§ ABOUT THIS EXERCISE: For the data below, give again exactly the lines from the one containing "Options [button] (1281, 160)" through the one containing "Technology Blog Posts by SAP (1035, 662)", both ends included, and no others.

-------- GIVEN ENTRIES --------

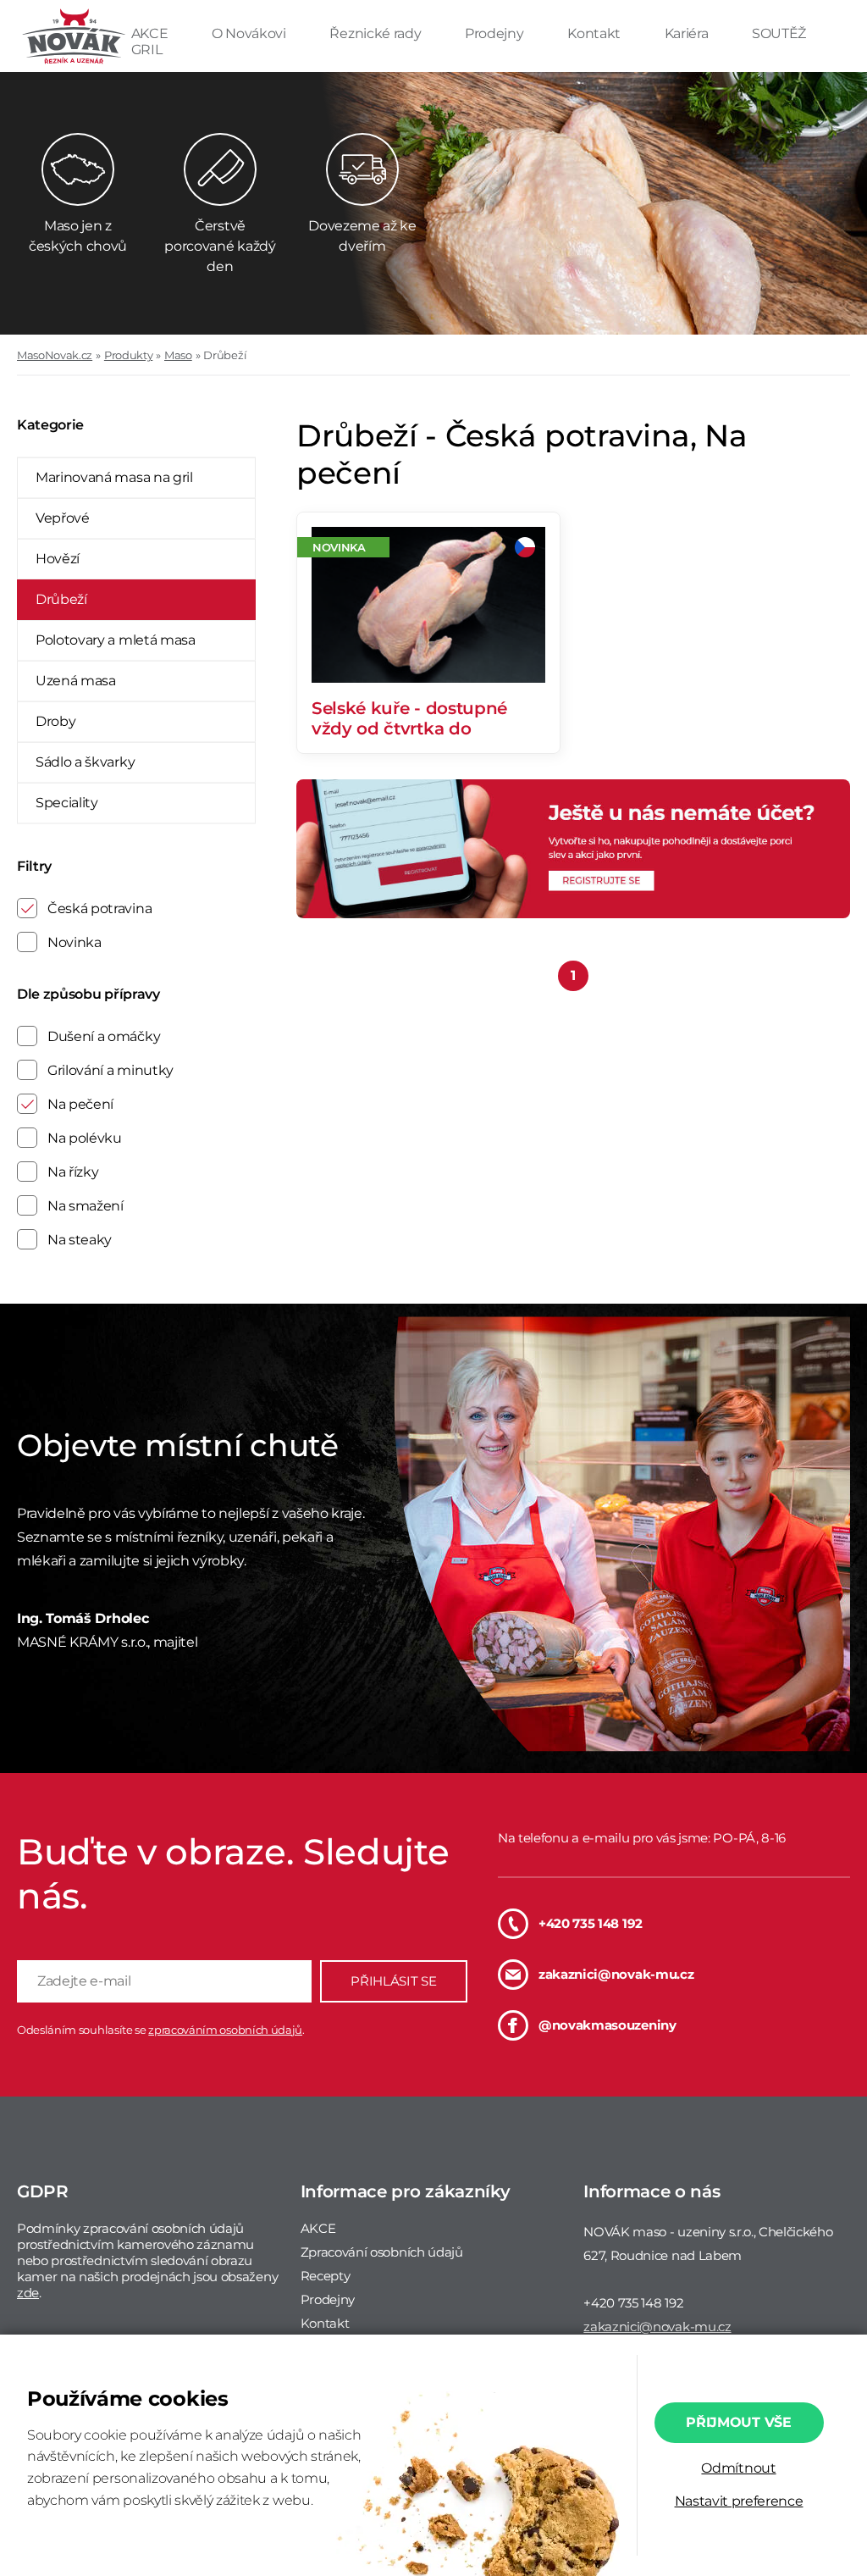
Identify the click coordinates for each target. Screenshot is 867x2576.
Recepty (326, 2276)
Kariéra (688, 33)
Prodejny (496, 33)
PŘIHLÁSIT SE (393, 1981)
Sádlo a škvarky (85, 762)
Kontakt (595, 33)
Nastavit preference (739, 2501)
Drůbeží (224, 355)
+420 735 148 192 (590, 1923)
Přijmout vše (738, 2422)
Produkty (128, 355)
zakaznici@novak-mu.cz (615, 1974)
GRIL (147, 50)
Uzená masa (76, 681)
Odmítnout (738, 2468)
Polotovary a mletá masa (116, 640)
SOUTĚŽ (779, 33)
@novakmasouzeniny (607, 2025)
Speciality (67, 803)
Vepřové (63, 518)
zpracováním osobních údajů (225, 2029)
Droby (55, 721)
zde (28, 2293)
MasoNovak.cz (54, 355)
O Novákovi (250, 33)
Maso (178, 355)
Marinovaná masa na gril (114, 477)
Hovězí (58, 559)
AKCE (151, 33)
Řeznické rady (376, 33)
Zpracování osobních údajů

--------
-------- GIVEN ENTRIES --------

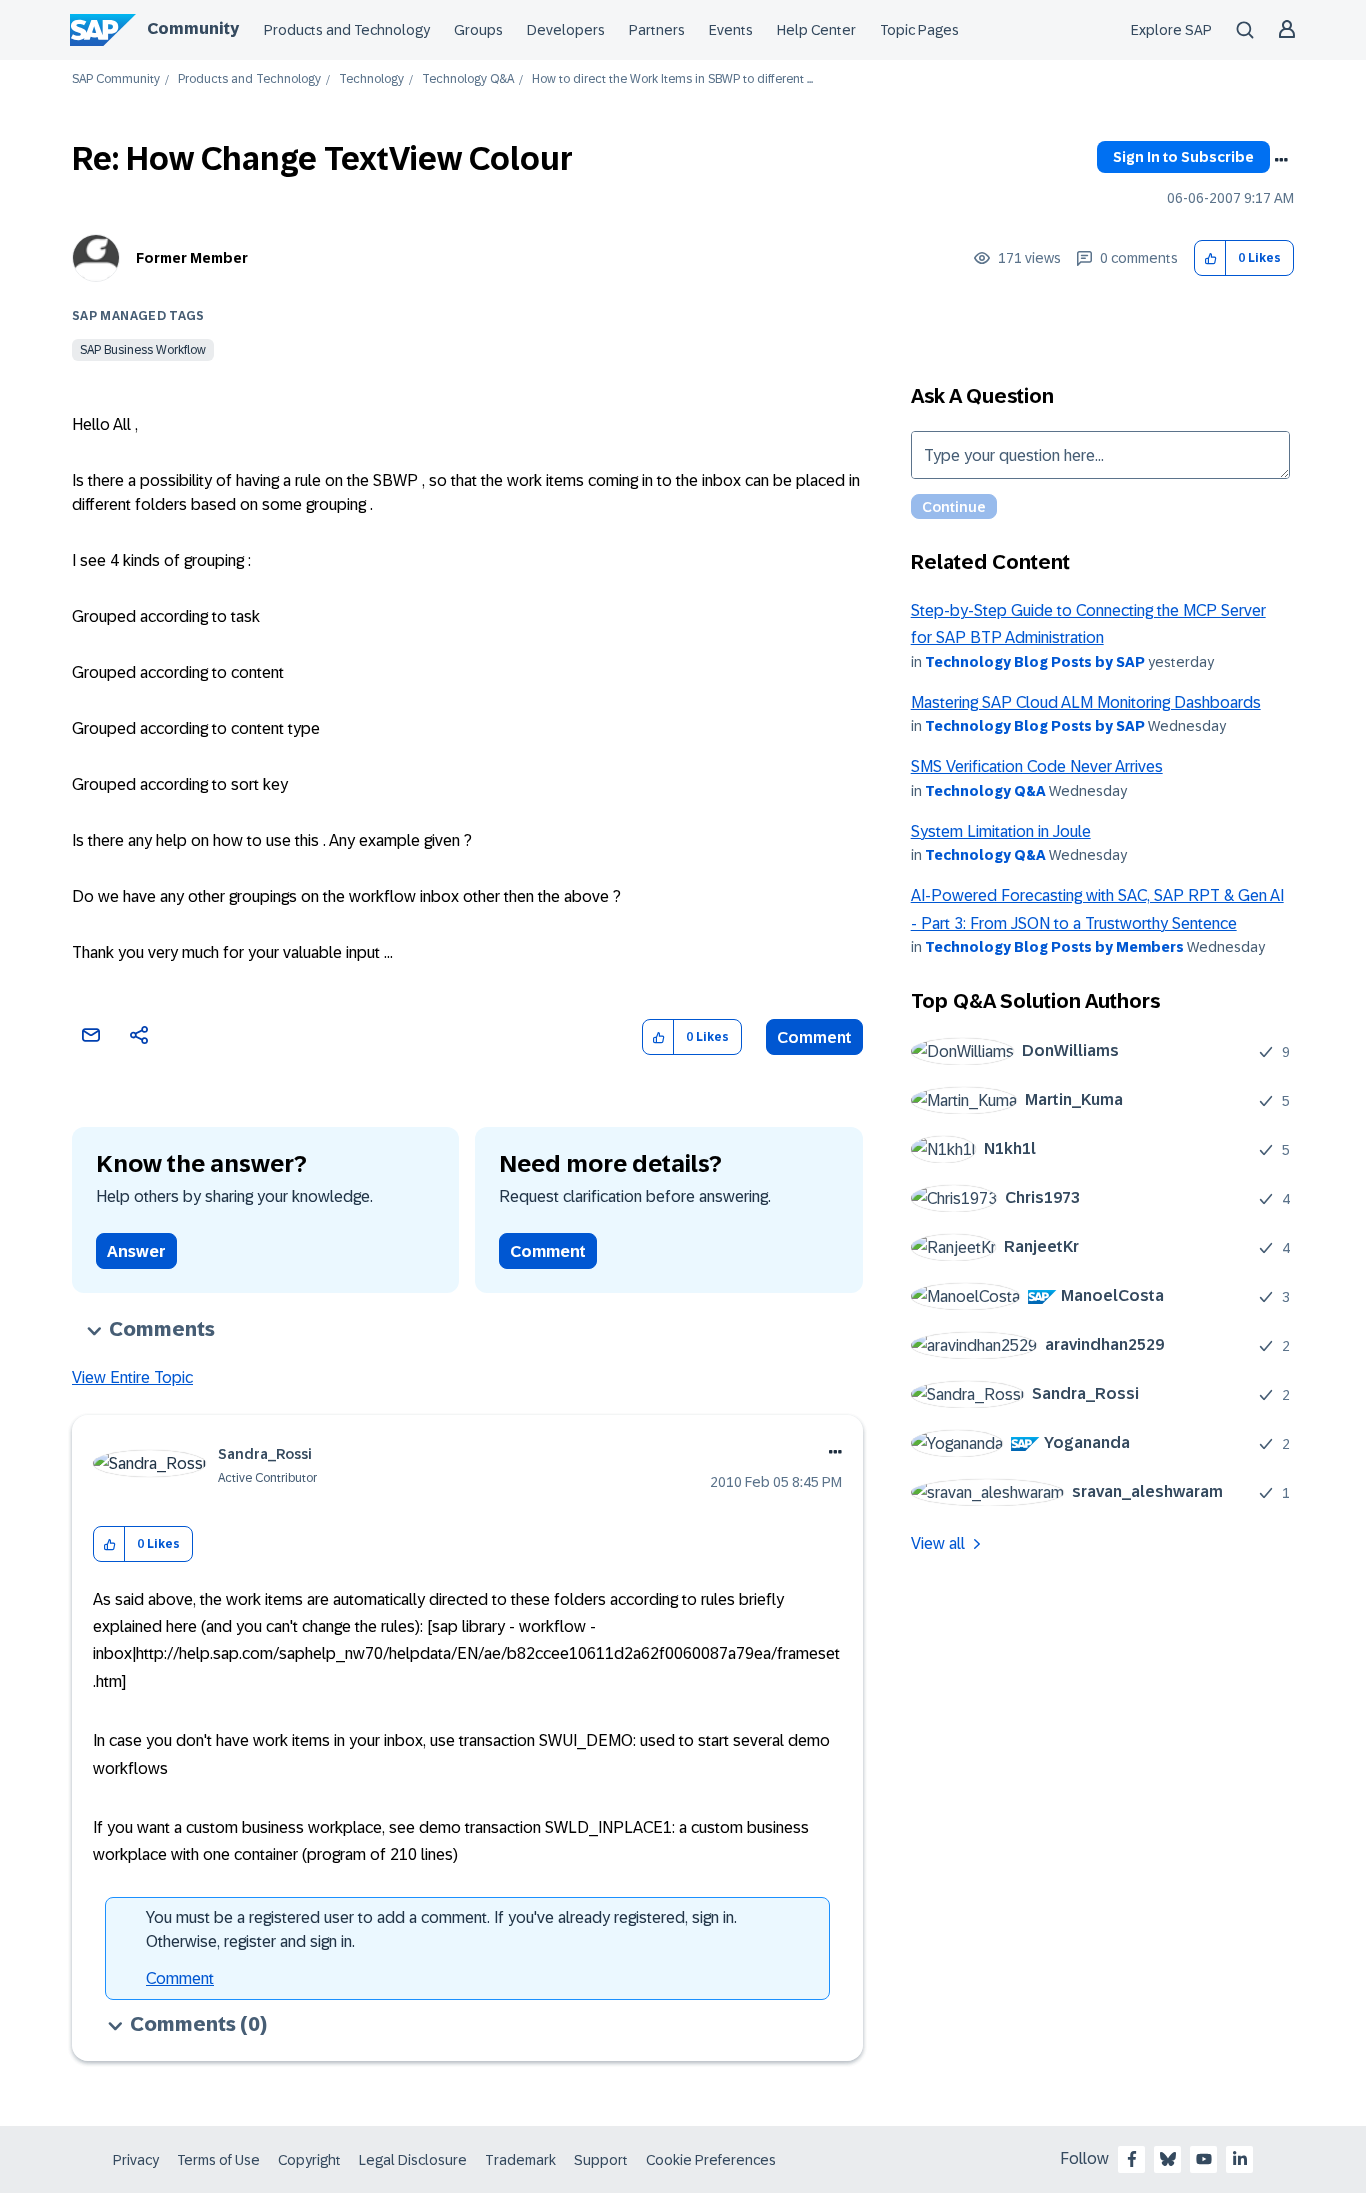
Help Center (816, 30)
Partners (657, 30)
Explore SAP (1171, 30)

--------
-------- GIVEN ENTRIES --------

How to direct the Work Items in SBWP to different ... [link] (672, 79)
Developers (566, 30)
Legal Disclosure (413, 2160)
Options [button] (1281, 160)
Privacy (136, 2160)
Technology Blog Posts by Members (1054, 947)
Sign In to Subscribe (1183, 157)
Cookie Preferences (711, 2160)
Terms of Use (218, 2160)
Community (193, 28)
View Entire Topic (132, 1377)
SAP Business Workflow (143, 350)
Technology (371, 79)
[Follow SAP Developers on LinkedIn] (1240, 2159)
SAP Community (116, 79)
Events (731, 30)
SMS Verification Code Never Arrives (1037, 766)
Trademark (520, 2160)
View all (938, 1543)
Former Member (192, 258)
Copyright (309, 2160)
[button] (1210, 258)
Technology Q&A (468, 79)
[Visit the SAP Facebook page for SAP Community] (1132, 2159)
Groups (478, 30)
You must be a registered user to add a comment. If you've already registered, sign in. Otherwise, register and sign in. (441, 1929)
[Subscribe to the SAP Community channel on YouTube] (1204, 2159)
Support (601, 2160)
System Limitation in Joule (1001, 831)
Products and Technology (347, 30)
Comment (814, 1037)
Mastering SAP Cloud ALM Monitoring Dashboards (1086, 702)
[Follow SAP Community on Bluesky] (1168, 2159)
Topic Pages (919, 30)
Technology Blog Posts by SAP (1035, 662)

--------

§ EXPECTED ANSWER:
Options [button] (1281, 160)
Privacy (136, 2160)
Technology Blog Posts by Members (1054, 947)
Sign In to Subscribe (1183, 157)
Cookie Preferences (711, 2160)
Terms of Use (218, 2160)
Community (193, 28)
View Entire Topic (132, 1377)
SAP Business Workflow (143, 350)
Technology (371, 79)
[Follow SAP Developers on LinkedIn] (1240, 2159)
SAP Community (116, 79)
Events (731, 30)
SMS Verification Code Never Arrives (1037, 766)
Trademark (520, 2160)
View all (938, 1543)
Former Member (192, 258)
Copyright (309, 2160)
[button] (1210, 258)
Technology Q&A (468, 79)
[Visit the SAP Facebook page for SAP Community] (1132, 2159)
Groups (478, 30)
You must be a registered user to add a comment. If you've already registered, sign in. Otherwise, register and sign in. (441, 1929)
[Subscribe to the SAP Community channel on YouTube] (1204, 2159)
Support (601, 2160)
System Limitation in Joule (1001, 831)
Products and Technology (347, 30)
Comment (814, 1037)
Mastering SAP Cloud ALM Monitoring Dashboards (1086, 702)
[Follow SAP Community on Bluesky] (1168, 2159)
Topic Pages (919, 30)
Technology Blog Posts by SAP (1035, 662)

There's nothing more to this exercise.